↓
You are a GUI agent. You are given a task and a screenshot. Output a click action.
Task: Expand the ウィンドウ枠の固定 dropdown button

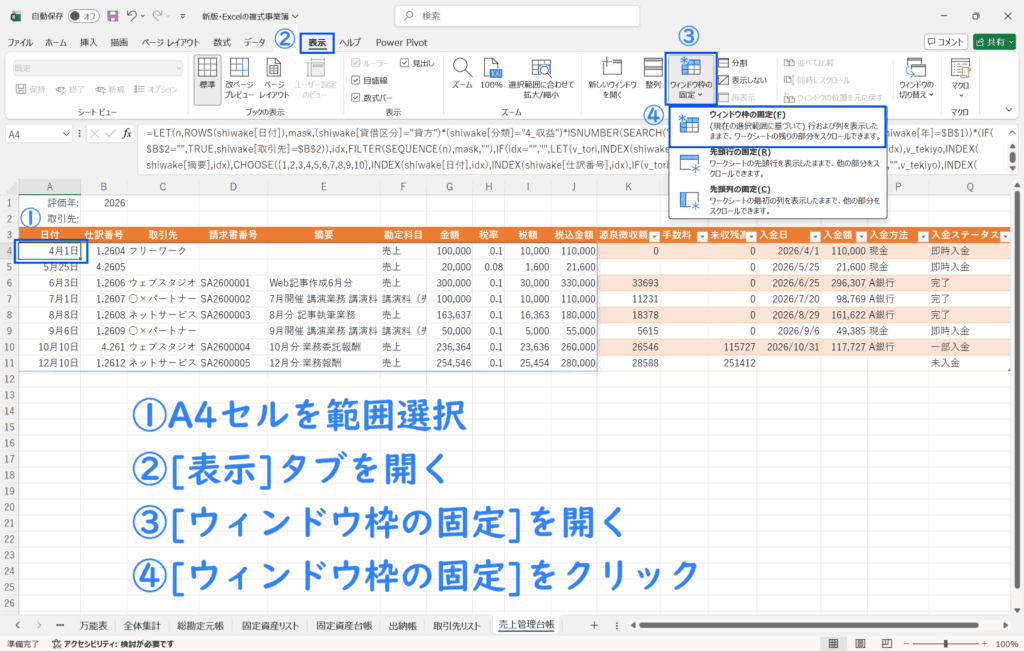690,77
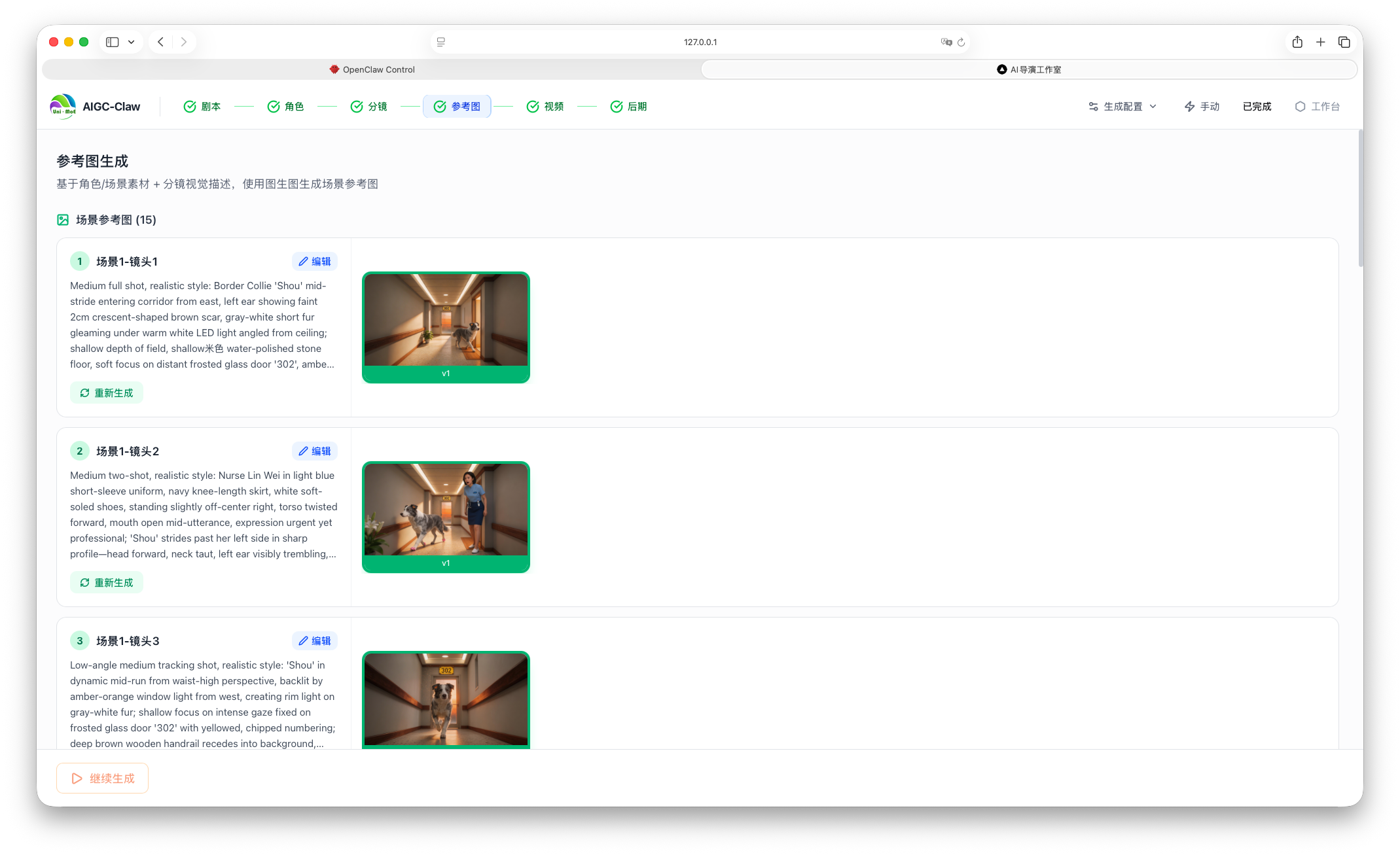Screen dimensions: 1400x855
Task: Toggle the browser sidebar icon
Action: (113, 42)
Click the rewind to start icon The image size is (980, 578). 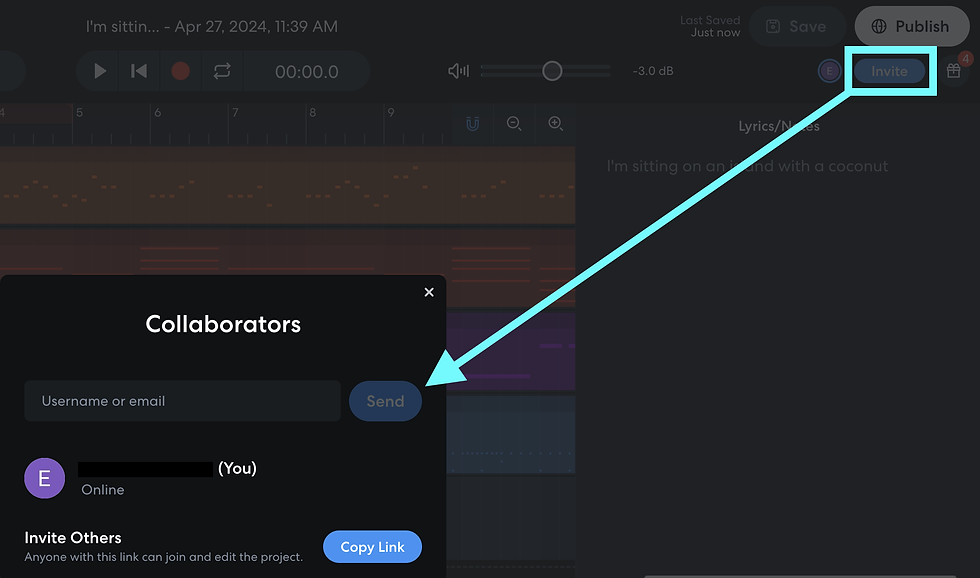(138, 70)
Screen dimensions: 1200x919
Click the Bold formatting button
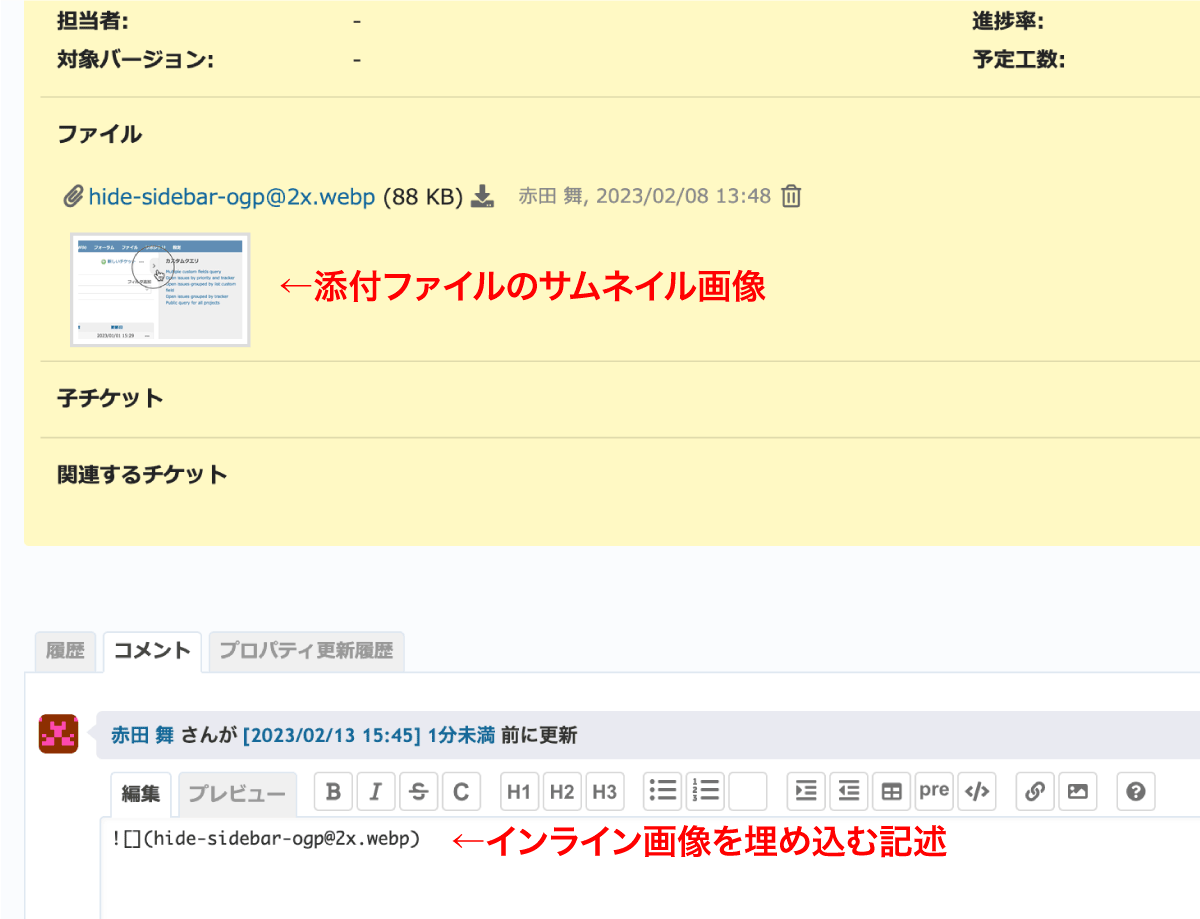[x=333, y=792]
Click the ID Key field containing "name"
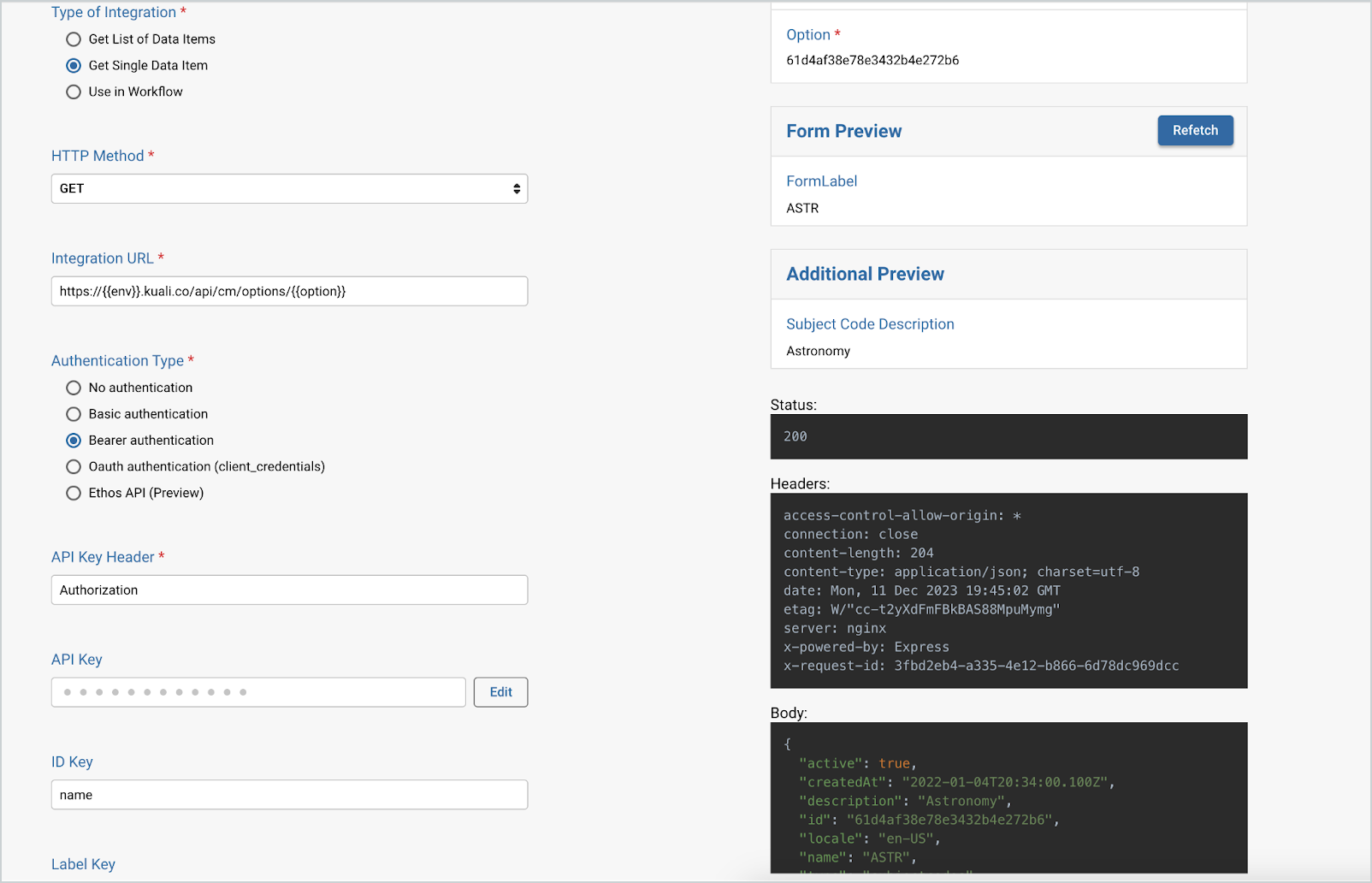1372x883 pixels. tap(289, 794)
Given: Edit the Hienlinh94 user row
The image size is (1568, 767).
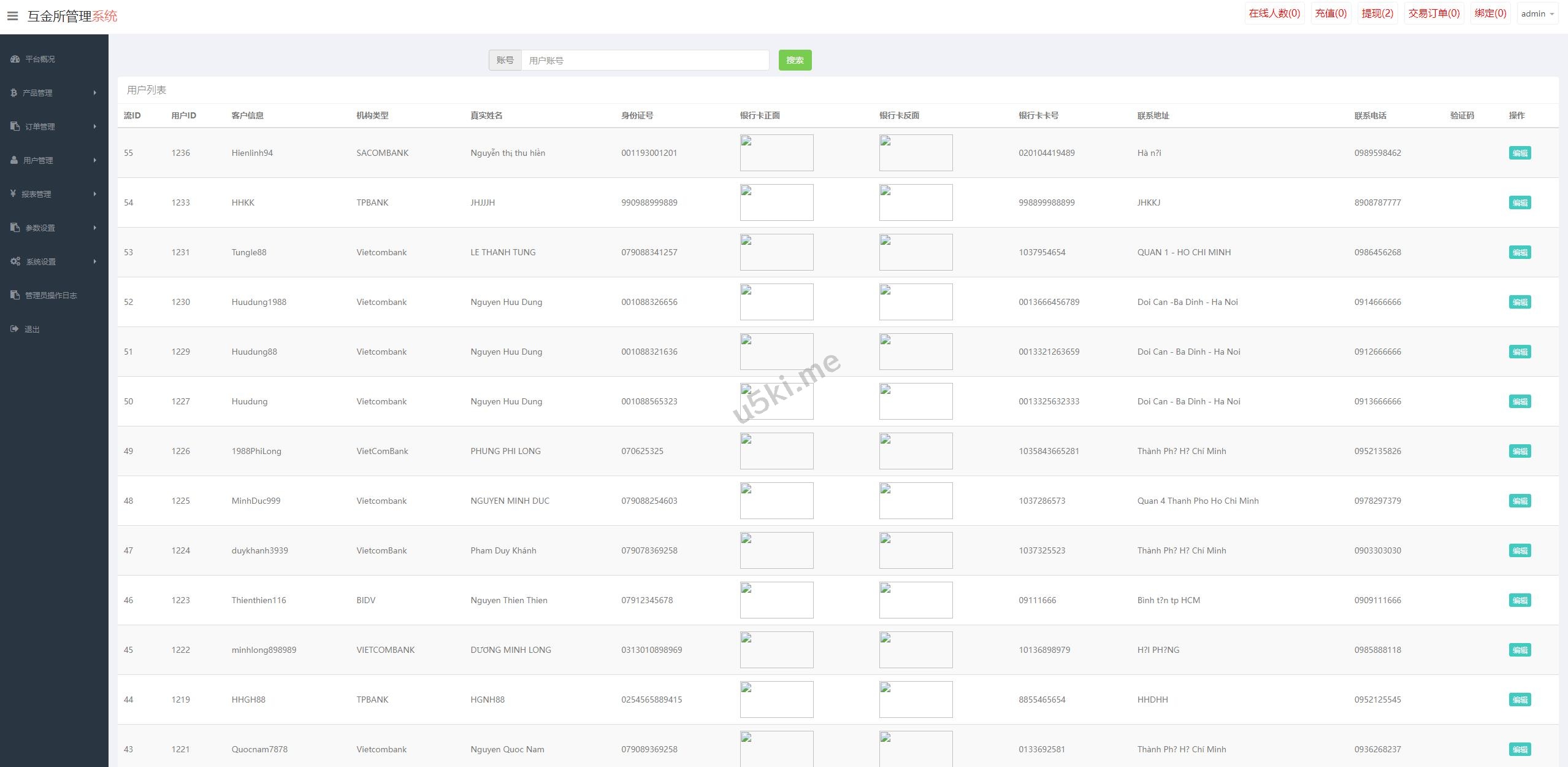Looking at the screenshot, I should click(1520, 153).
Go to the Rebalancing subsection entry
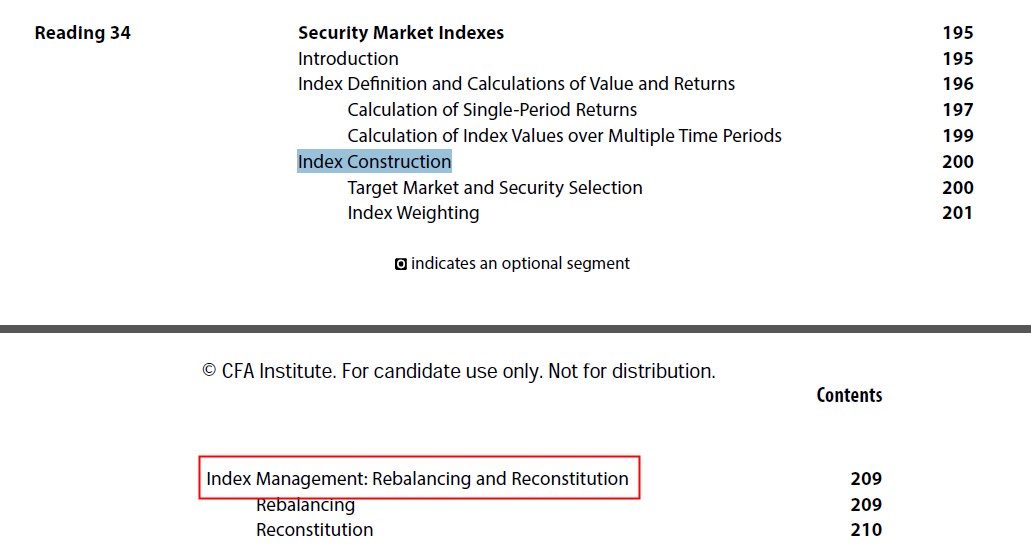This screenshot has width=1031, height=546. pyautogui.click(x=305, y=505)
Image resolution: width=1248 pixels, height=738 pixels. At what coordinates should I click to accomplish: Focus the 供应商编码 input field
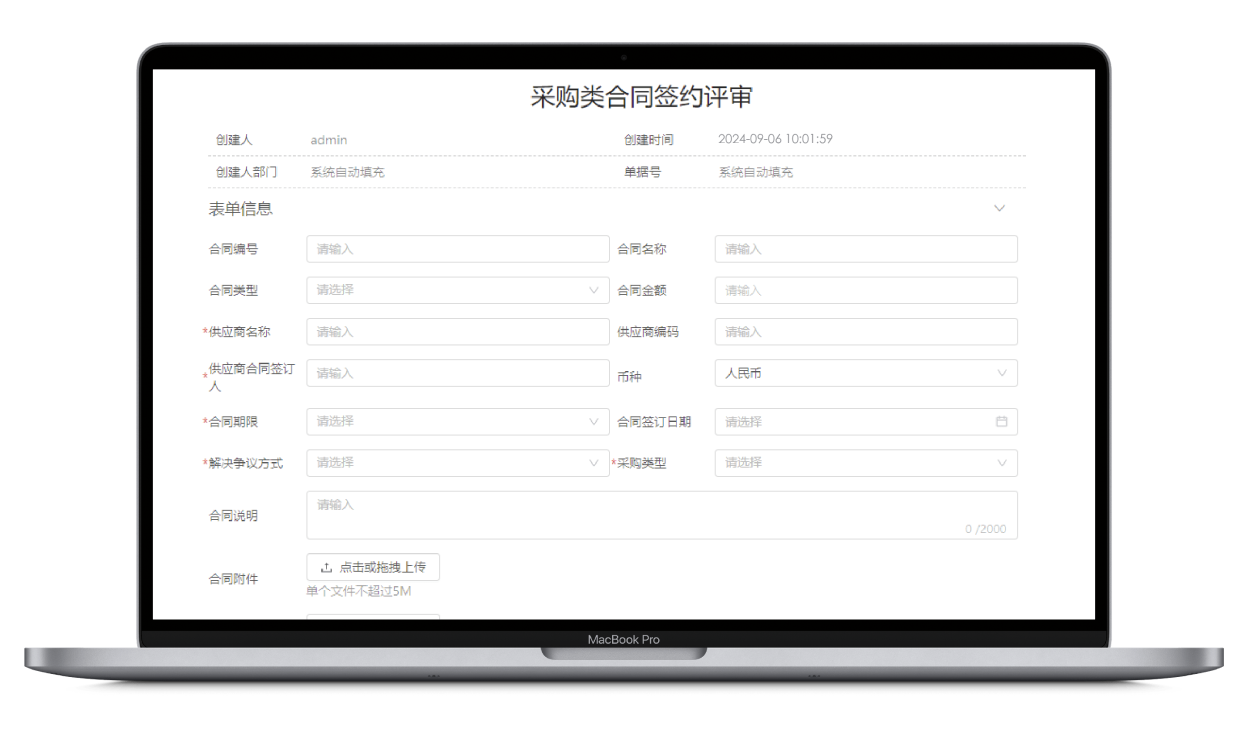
↑
_Task_
Turn everything from the line containing "Screen dimensions: 1200x919" down to the end of the records into a Markdown table with the columns Row and Text, numbering each line and skipping blank lines. Leave the pictures out.

_Solution below_
| Row | Text |
|---|---|
| 1 | Screen dimensions: 1200x919 |
| 2 | Click the Bold formatting button |
| 3 | [x=333, y=792] |
| 4 | Click the ID Key field containing "name" |
| 5 | 1372x883 pixels. tap(289, 794) |
| 6 | Given: Edit the Hienlinh94 user row |
| 7 | The image size is (1568, 767). |
| 8 | Looking at the screenshot, I should click(1520, 153). |
| 9 | Go to the Rebalancing subsection entry |
| 10 | This screenshot has width=1031, height=546. pyautogui.click(x=305, y=505) |
| 11 | Image resolution: width=1248 pixels, height=738 pixels. At what coordinates should I click to accomplish: Focus the 供应商编码 input field |